- What the task requires -
Of all the entries below, retype only the lines from the one with "Click the blue Revenue legend dot" through the one with "Click the hamburger", exactly as they appear.

=== Given data ===

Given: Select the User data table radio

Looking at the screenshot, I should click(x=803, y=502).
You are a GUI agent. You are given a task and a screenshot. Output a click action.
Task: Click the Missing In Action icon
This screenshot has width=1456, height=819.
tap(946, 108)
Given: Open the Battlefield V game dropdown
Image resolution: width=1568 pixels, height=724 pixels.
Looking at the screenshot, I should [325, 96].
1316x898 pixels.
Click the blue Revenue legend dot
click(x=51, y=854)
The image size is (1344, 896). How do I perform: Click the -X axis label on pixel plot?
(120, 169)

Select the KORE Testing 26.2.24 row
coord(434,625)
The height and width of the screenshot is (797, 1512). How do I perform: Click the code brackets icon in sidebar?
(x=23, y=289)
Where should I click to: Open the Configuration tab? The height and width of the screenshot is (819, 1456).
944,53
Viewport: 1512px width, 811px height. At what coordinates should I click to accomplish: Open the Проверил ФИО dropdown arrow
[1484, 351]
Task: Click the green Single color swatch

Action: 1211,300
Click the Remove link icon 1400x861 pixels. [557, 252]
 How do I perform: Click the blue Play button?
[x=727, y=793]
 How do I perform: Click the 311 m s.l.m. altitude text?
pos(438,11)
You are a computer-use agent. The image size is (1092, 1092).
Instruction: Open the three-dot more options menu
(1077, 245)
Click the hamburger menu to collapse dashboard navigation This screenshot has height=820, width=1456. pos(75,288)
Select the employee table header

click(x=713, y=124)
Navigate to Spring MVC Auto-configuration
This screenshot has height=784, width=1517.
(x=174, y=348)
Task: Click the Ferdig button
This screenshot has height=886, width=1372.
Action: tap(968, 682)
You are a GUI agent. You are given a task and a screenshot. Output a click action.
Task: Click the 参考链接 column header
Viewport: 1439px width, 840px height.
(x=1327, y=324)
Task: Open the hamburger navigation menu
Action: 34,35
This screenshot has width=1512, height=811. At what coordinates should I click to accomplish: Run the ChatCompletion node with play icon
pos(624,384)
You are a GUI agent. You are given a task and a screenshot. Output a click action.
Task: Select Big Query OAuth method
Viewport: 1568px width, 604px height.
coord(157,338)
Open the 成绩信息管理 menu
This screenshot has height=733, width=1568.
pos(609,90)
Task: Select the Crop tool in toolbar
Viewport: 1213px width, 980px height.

===

- Response area -
Click the blue Revenue legend dot
click(x=51, y=854)
The image size is (1344, 896). How do I perform: Click the -X axis label on pixel plot?
(120, 169)

Select the KORE Testing 26.2.24 row
coord(434,625)
The height and width of the screenshot is (797, 1512). How do I perform: Click the code brackets icon in sidebar?
(x=23, y=289)
Where should I click to: Open the Configuration tab? The height and width of the screenshot is (819, 1456).
944,53
Viewport: 1512px width, 811px height. At what coordinates should I click to accomplish: Open the Проверил ФИО dropdown arrow
[1484, 351]
Task: Click the green Single color swatch

Action: 1211,300
Click the Remove link icon 1400x861 pixels. [557, 252]
 How do I perform: Click the blue Play button?
[x=727, y=793]
 How do I perform: Click the 311 m s.l.m. altitude text?
pos(438,11)
You are a computer-use agent. The image size is (1092, 1092).
Instruction: Open the three-dot more options menu
(1077, 245)
Click the hamburger menu to collapse dashboard navigation This screenshot has height=820, width=1456. pos(75,288)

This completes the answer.